Just then a light indicated an urgent, incoming call.

Steve's THOUGHT FOR THE DAY

"The transformation of the educational system in the final analysis affects the question of what sort of successors we shall produce"

- Mao Tse Tung

"Carry Out the Cultural Revolution Thoroughly andTransform the Educational System Completely" (Peking Review, 1966)

“Ambassador Hammersley!” I exclaimed. “Ben, I am afraid you have missed the conference.”

“Steve, we’ve got a problem. Stop what you’re doing - everyone, and LISTEN!” urged the Brookings scholar and author of 'Content Syndication with RSS' (O’Reilly, 2003).

Behind Hammersley I could glimpse the outline of the top-secret MI6 building, instantly recognisable from so many James Bond films starring Dame Judi Dench.

“It’s Putin. It’s the Ukraine. It’s all gone horribly wrong.”

Hammersley began to explain.

For years, he had been helping spearhead the West’s "soft power" initiatives across the globe. This included persuading the former Soviet satellites into abandoning their fossil-fuel based dung-ocracies for the shiny new world of Pinterest and Google+.
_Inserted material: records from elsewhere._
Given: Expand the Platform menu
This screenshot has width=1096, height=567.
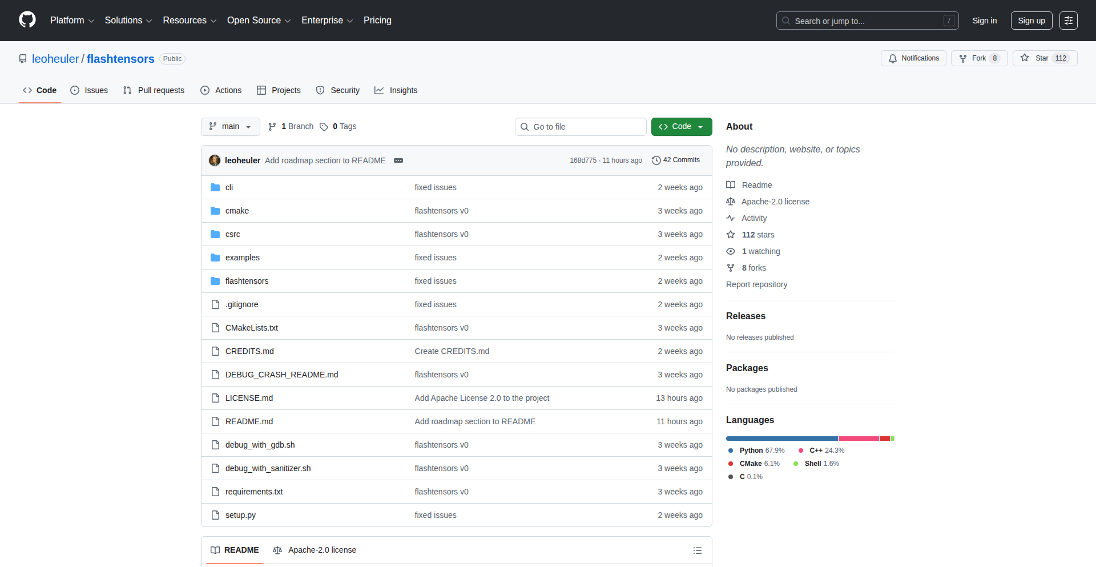Looking at the screenshot, I should click(72, 21).
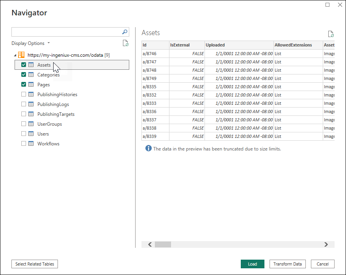Uncheck the Categories checkbox
Image resolution: width=346 pixels, height=275 pixels.
click(x=24, y=74)
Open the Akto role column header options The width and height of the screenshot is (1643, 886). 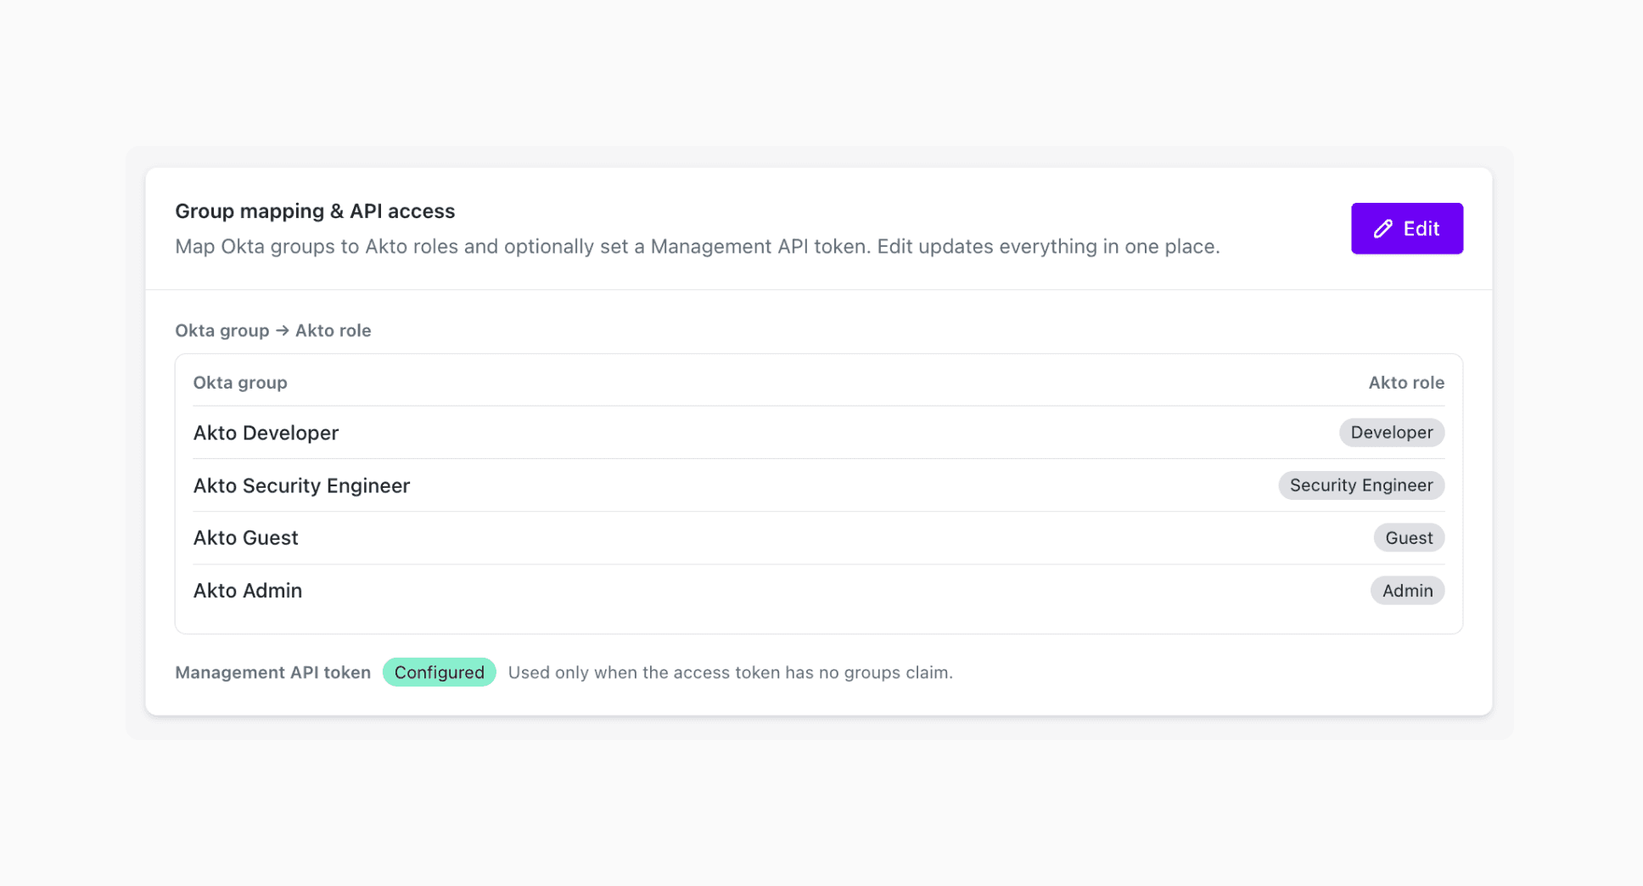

Across these blighted regions of the former Soviet Union, a handful of robber barons had destroyed large sections of the economy, accumulating vast personal wealth, while leveraging their cosy relationships with politicians and officials to take shelter under the wing of the state. How different it could be if they followed the Western model, where a handful of robber barons had also destroyed large sections of the economy, accumulating vast personal wealth, leveraging their cosy relationships with politicians and officials to take shelter under the wing of the state. But in the West, the robber barons wore jeans.

The internet had been central to the soft power revolution. But now faced with Mr Putin’s guns, bombs and tanks, it had reached an impasse.

“Soft power is bust,” said Hammersley. “We’re fucked.”

For Bong, however, every crisis is an opportunity.

“I have an idea. มาลัย, bring me a map of the Crimean border. And Hammersley - can your friends over at GDS bring me a map of all the primary schools in the region with a connection faster than 56 kbit/s? We've got a mashup to do. And fast...”

* * *

Twenty minutes later the onscreen map was littered with virtual pins. We had reconvened - but lost Fry, who had begun to alliterate.

“And here… and here… and here. Rory, you and the BBC and NESTA will command the left flank. That leaves you, Cox, along with Lady Fox and Lily Cole, to create a kind of pincer movement. Bong Logistics Services will be anchored in the party Ekranoplan in the Black Sea. We’ll be right behind you. We can launch gameified edutainment experiences with about seven minutes notice."

Cox gasped at the audacity of the plan.

“Steve - that’s amaaaazing. A Minute of Code for every Crimean and Ukranian refugee! It’s completely am-aaaaaaa-zing.”

“Yes, Brian. And that is what I call Agile Diplomacy.” ®

Steve Bong (official title: Lord Bong of #businessmodel) is the founder of Bong Ventures, an early stage investor and incubator focussing on innovative new technology start-ups based in Shoreditch, London. When he's not helping rear the next generation of business models, Steve enjoys parties, foreign travel, extreme cuisine, Open Data and draws his inspiration from Ayn Rand and His Holiness the 14th Dalai Lama. He advised (then hired) No.10 policy guru Rohan Silva on mindfulness and innovation, Lily Cole on innovation in giving, Mark Zuckerberg on the Perfect IPO, the Republic of Kazakhstan on emergent social media strategies, LOCOG on brand enforcement, and imagineered the Olympic Opening Ceremony with Danny Boyle, Shoreditch's #guardian coffee coffee shop with Jemima Kiss, and was the social media consultant for Edward Snowden and Lady Thatcher’s Funeral. A recent attempt to arm the Syrian rebels with iOS7 sadly failed, however. At the personal invitation of Kim Jong Un, he is a strategic consultant on the Nextification of North Korea. Steve wants to pivot the BBC into the 22nd Century, blue-skying its hugely successful Digital Media Initiative, and advises the UK Government on icon design and the new National Curriculum. He favours Small Government but Large Catapults, and wants more taxpayers engaging in Ambient Crowdsourcing.